See a Bloom, Give it Room! Celebrating Lake Month with EPA’s Harmful Algal Blooms Research
Published July 23, 2024
Many Americans love to spend July by the water at beaches and on lakeshores. Some lakes and reservoirs allow for recreational activities such as boating, fishing, and swimming, but these waterbodies play other vital roles. They can provide drinking water or irrigation water for nearby agricultural fields and can also be a source of hydropower generation for electricity. Lakes serve the important function of capturing rainfall and runoff from land which can help to mitigate floods. Lakes also provide habitat for dynamic ecosystems and a wide range fish and wildlife.
Lakes can have a very significant threat: harmful algal blooms. Most species of algae are not harmful, but sometimes certain types of algae bloom in excessive amounts and can cause harm to health. These blooms are referred to as harmful algal blooms (HABs) and they include both algae and cyanobacteria. Cyanobacteria, also known as blue-green algae, are frequently found in freshwater, estuarine, and marine waters. These tiny, or microscopic, organisms use direct sunlight to produce their own food (i.e., are photosynthetic) and are very important to aquatic ecosystems as many species can fix nitrogen from the atmosphere and make it available to the aquatic food web. However, some of these bacteria can produce cyanotoxins that can create harmful algal blooms.
HABs result from complex ecological processes that are affected by a variety of factors including nutrient and light availability, water temperature, weather patterns, and competition with other organisms. With climate change and land use changes, HABs have the potential to increase in frequency, intensity, and geographic scale. Potential impacts from exposure to HABs and associated toxins include health risks to humans, pets, livestock, wildlife, and other biota; restricted recreational activities; damaged ecological systems; increased water treatment costs; and decreased economic revenue.
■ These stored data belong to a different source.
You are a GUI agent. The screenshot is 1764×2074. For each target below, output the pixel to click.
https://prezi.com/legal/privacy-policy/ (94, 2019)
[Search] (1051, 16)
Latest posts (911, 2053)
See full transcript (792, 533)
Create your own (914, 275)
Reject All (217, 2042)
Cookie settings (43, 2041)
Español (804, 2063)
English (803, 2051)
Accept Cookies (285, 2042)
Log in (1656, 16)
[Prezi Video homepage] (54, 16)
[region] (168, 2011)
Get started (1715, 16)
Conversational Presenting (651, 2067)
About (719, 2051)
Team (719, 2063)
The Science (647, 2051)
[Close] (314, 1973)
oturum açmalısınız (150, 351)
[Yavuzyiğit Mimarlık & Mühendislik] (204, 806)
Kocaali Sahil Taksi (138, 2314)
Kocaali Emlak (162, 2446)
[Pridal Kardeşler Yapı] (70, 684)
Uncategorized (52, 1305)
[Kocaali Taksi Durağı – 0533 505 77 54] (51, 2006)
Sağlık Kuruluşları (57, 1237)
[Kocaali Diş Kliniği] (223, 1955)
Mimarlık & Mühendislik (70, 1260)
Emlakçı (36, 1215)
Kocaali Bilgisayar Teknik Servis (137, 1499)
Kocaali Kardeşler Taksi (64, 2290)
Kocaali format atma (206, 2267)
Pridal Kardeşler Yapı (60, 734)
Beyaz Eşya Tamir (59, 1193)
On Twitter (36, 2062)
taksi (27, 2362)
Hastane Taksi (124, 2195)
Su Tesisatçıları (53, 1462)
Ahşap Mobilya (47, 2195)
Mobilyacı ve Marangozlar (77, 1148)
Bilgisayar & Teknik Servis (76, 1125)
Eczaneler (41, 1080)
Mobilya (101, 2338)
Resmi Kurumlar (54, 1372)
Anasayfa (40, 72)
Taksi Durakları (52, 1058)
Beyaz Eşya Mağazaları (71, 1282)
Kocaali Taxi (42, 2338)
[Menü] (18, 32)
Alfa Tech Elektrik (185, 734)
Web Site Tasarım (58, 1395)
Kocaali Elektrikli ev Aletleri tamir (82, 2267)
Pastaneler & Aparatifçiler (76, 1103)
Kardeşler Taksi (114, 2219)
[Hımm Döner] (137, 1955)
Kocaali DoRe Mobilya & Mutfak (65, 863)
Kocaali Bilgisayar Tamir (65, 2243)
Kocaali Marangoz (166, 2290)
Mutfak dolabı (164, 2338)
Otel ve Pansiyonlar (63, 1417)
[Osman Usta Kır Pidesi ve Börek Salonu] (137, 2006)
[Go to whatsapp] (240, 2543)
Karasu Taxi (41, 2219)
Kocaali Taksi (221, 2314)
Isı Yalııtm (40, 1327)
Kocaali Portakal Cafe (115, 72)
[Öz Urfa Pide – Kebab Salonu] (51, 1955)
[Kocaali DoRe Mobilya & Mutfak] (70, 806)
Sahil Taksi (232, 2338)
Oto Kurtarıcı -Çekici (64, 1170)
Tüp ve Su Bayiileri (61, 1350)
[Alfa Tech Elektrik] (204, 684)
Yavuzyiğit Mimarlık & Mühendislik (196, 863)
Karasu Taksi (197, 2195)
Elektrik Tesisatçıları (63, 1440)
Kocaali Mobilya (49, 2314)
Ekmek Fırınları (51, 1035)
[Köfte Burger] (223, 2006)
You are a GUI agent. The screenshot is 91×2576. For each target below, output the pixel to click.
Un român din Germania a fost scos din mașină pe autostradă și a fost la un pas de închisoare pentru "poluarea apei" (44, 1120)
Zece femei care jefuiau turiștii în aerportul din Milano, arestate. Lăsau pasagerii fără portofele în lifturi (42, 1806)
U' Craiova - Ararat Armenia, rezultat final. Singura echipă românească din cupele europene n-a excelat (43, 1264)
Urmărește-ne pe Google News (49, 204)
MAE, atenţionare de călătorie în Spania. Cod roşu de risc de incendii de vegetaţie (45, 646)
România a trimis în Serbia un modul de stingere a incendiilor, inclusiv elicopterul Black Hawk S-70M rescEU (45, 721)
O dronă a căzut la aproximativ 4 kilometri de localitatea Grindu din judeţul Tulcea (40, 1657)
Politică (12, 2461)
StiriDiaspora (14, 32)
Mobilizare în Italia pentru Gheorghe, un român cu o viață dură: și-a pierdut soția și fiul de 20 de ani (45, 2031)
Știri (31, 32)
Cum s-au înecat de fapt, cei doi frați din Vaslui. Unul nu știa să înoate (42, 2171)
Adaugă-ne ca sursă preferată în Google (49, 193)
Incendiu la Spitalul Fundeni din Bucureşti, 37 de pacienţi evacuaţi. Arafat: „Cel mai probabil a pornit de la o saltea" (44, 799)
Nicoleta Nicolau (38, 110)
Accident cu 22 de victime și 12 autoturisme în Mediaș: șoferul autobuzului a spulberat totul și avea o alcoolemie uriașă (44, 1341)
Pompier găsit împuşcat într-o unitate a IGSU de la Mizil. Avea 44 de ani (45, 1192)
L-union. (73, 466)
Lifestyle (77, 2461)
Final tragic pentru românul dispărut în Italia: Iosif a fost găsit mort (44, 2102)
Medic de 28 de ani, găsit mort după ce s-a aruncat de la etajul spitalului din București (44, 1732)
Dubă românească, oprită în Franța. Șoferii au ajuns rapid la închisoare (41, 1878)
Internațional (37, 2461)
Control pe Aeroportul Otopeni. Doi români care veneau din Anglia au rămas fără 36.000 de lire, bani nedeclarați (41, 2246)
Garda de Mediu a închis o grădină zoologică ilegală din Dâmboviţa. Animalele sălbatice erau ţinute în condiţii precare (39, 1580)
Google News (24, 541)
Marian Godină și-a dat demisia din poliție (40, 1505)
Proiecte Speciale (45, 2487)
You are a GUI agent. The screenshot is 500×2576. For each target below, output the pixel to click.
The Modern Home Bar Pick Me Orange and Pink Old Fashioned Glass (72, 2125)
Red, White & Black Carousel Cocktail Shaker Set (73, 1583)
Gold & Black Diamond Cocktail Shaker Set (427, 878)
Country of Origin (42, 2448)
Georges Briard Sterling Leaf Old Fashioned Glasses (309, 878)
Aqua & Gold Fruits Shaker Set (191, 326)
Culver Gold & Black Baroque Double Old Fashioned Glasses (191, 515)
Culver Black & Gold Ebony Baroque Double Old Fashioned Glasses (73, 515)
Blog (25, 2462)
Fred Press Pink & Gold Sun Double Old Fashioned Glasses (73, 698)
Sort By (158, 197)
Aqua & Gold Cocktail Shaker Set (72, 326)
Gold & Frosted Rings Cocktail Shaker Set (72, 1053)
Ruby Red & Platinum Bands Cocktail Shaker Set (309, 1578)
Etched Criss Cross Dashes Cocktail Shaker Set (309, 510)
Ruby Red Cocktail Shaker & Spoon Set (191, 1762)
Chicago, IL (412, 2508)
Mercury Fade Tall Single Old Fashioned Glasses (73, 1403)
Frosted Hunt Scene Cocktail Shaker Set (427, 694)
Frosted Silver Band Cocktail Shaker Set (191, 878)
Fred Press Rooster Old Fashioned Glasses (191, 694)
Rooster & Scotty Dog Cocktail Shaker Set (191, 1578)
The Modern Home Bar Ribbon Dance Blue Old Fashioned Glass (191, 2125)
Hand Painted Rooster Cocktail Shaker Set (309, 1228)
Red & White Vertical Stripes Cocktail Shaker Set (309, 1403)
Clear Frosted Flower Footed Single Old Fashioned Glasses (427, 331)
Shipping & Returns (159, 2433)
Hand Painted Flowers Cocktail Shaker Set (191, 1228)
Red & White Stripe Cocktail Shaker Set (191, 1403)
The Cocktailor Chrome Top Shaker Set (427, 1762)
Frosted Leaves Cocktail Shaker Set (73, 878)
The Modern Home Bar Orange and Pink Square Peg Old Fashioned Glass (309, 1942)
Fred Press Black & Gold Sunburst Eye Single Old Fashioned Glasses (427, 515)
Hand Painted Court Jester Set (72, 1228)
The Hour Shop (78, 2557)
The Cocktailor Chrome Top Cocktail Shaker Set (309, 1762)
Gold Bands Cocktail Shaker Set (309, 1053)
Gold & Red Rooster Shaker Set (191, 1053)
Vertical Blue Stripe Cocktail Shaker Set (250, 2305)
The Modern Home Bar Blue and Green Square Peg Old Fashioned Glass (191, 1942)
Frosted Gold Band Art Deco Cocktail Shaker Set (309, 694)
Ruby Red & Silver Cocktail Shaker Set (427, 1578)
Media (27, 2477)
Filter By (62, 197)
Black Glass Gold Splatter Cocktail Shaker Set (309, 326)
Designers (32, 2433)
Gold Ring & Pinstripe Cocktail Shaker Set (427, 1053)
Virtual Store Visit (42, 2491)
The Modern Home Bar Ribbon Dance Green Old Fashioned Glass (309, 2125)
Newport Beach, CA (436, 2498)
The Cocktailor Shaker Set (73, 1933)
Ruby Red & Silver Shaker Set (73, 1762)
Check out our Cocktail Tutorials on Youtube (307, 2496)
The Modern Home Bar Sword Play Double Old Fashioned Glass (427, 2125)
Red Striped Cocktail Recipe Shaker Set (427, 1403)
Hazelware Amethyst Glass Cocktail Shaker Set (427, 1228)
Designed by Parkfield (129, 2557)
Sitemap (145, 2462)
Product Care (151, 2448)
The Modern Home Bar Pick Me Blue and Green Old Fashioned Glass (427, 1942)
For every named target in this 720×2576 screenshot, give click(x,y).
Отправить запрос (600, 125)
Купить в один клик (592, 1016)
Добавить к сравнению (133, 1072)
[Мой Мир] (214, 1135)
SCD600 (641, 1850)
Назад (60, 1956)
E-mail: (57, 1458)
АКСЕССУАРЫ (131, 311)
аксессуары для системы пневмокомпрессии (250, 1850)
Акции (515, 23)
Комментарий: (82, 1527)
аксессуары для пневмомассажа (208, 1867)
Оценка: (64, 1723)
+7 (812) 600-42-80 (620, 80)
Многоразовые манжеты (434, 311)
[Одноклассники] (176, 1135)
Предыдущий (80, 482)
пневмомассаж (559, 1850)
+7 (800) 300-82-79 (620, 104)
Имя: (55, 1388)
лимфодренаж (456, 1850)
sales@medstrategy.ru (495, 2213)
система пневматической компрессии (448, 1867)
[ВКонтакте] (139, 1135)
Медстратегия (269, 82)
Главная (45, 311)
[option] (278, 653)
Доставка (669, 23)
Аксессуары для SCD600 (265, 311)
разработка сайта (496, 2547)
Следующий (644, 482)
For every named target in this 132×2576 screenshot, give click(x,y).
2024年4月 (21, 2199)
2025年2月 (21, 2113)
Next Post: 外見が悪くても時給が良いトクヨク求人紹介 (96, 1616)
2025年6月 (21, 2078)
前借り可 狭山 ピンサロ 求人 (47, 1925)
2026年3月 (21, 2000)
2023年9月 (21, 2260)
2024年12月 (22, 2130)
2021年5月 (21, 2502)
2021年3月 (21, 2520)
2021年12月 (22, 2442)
EPA researchers are looking for ways to reduce the negative effects of HABs on human and environmental health and the economy through research on causes, monitoring, mitigation, and treatment of HABs and the assessment of adverse health outcomes from exposure to HABs. One way to reduce these effects is to identify lakes that have a high risk of these blooms. This capability enables water managers to prioritize more time- and resource-intensive field monitoring for these lakes. EPA researchers like Amalia Handler are working on ways to help managers set priorities for lake water monitoring. They combine EPA’s satellite-based Cyanobacteria Assessment Network (CyAN) and field-based National Aquatic Resource Surveys to model rich information about HABs. The satellites provide large-scale surveillance datasets while the survey data offers more detailed information about blooms such as concentrations of the two most common algal toxins. By combining the two datasets, it is possible to estimate the risk of toxic blooms among the satellite-monitored lakes.
“This is an exciting analysis because the satellites cannot determine if a bloom is toxic based only on imagery. Only by combining the satellite and field data can we estimate the risk of toxic blooms among lakes,” Handler said about the process.
By combining the power of two specialized data sources, EPA aims to help local managers set monitoring priorities for their local waterbodies. Water quality managers will be able to prioritize which lakes require additional resource-intensive field monitoring. They will be able to identify near-lake communities that may need targeted education about potential risks of HABs in drinking and recreational waters. Finally, managers will be able to evaluate for vulnerabilities in drinking water infrastructure that are downstream or rely directly on high-risk lakes.